Specialist crews, led by the Environment Agency and contractor Acumen Waste Services Ltd, will shift 15–30 lorry loads a day to remove roughly 21,000 tonnes of tyres, shredded plastics and household rubbish from land bigger than a Wembley pitch. Officers shut the site near the A34 in October 2025; four arrests have followed. (gov.uk)

Environment Secretary Emma Reynolds called the dump “disgraceful” and said regulators are being equipped with new police‑style powers and drone surveillance to stop repeat offences. The Environment Agency says the investigation continues, with a commitment to bring those responsible to justice. (gov.uk)

For readers up here, the key development is funding.

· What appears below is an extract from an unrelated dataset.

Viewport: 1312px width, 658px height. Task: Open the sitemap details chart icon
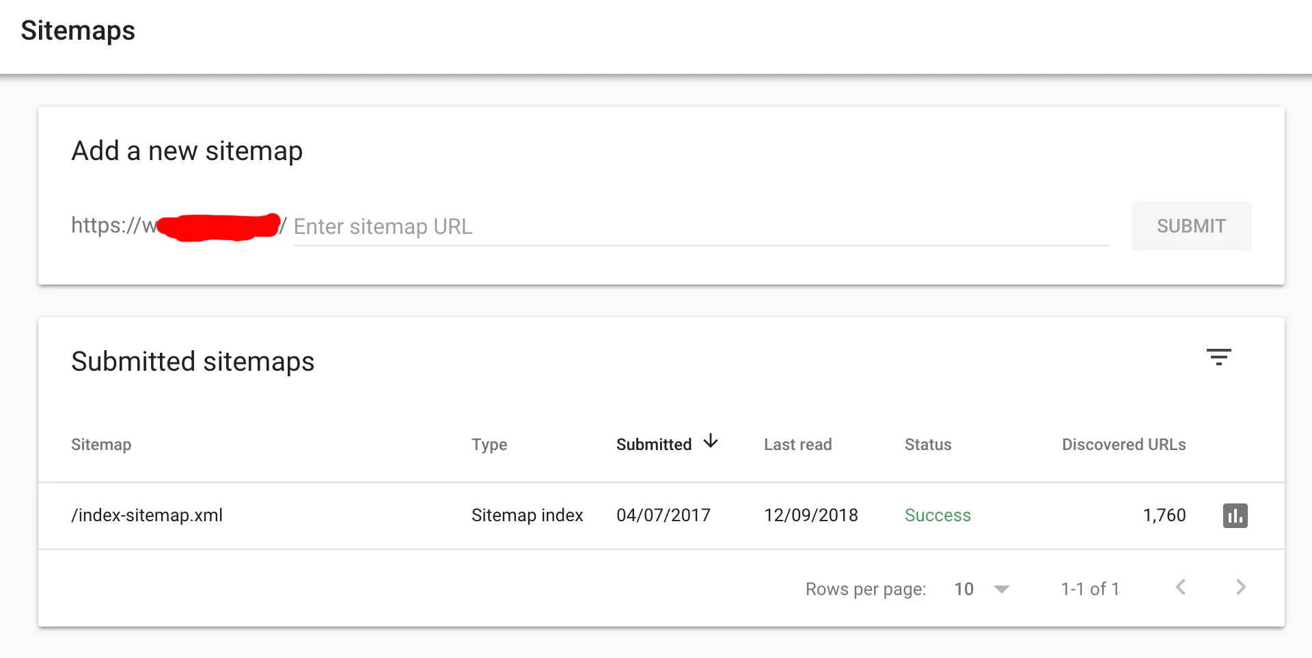pos(1235,516)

The government now says the worst illegal tips in Wigan, Sheffield and Lancashire - a combined 48,000 tonnes - will be cleared, backed by an extra £45m for enforcement, penalty points for fly‑tipping drivers, ‘clean‑up squads’, naming illegal operators and a Landfill Tax rebate to help councils. (gov.uk)

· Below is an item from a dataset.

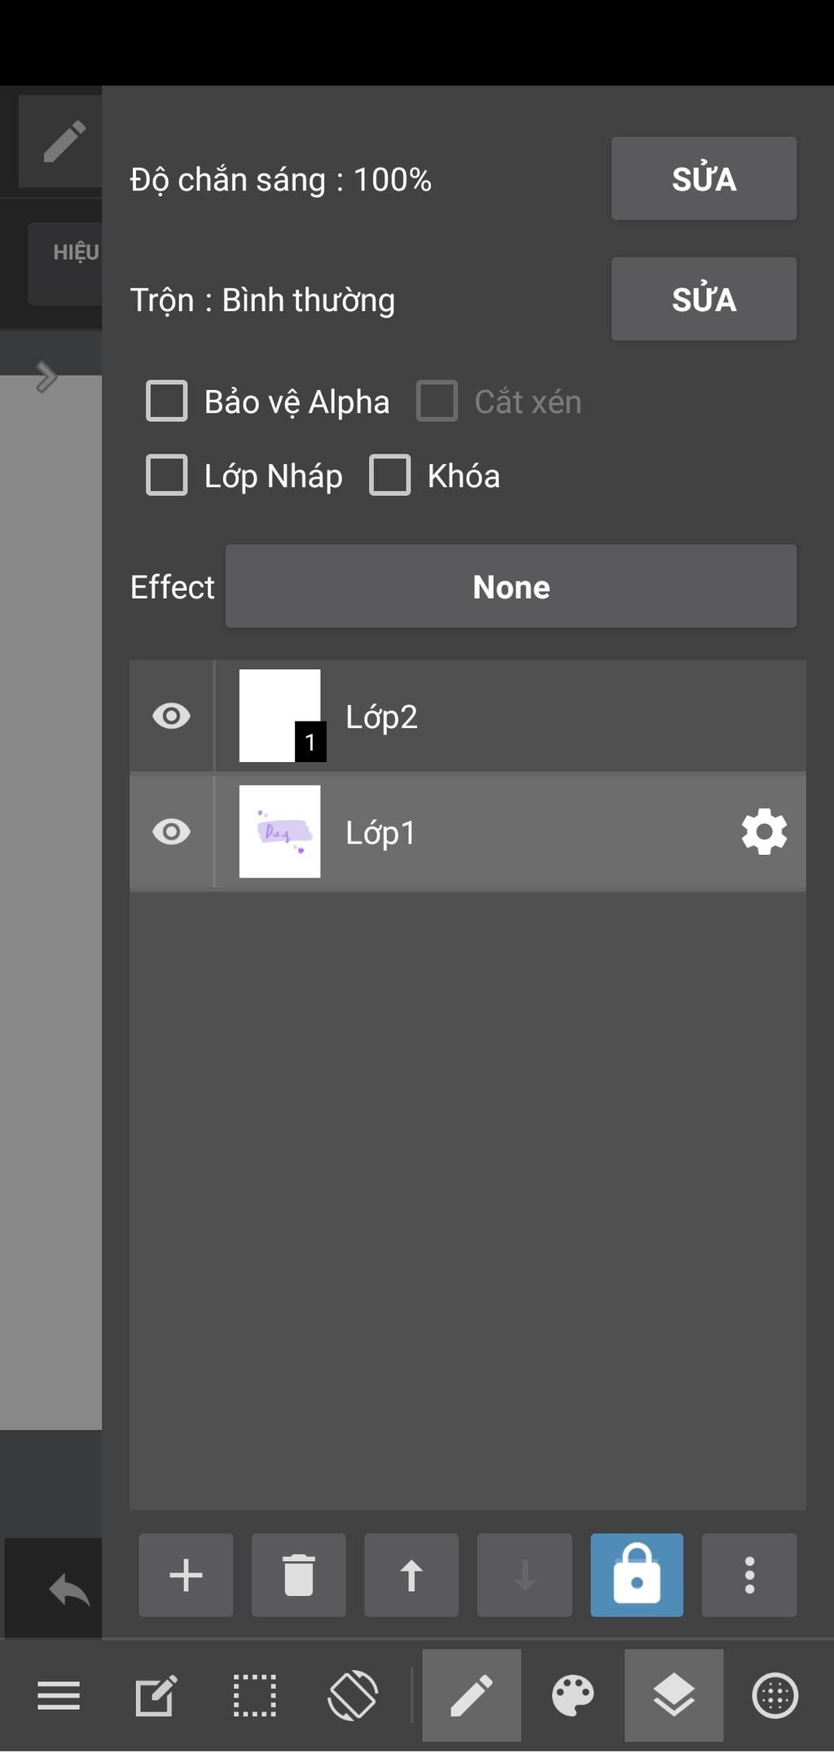Open the Effect None dropdown
This screenshot has height=1762, width=834.
(x=511, y=587)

In Wigan’s Bickershaw, a year of rats, fumes and anxiety has pushed families to breaking point. “We can be a whole family again,” said resident Nicha Rowson after the funding announcement, while neighbour Andrew Humphries welcomed action but asked why it “got to this stage”. Both spoke to Sky News. (news.sky.com)

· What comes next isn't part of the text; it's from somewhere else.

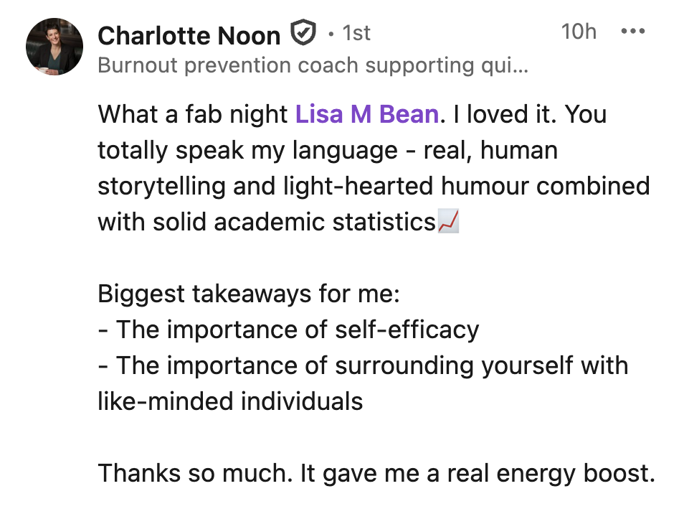Open the three-dot more options menu

point(632,32)
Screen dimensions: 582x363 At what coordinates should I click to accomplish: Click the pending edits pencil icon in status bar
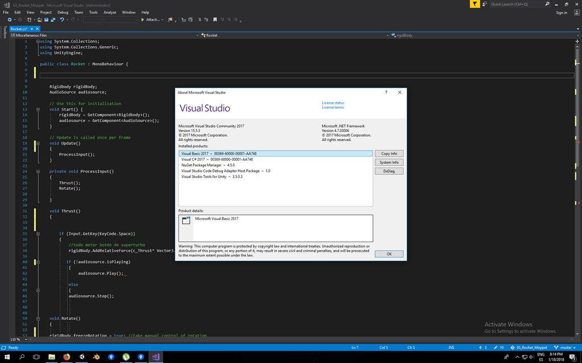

The fairness row has simmered since December, when the Environment Agency took the unusual step of footing the Kidlington bill because of fire risk - prompting claims that northern towns were being left to wait. Officials argued the Oxfordshire site was exceptional on public‑safety grounds. (theguardian.com)

The criminal trail crosses regions. On 20 January, two men from Sale and Rochdale were arrested in a North West operation into illegal dumping across England. By 30 January and 3 February, further suspects were held in Andover and Slough as the Kidlington probe widened. (gov.uk)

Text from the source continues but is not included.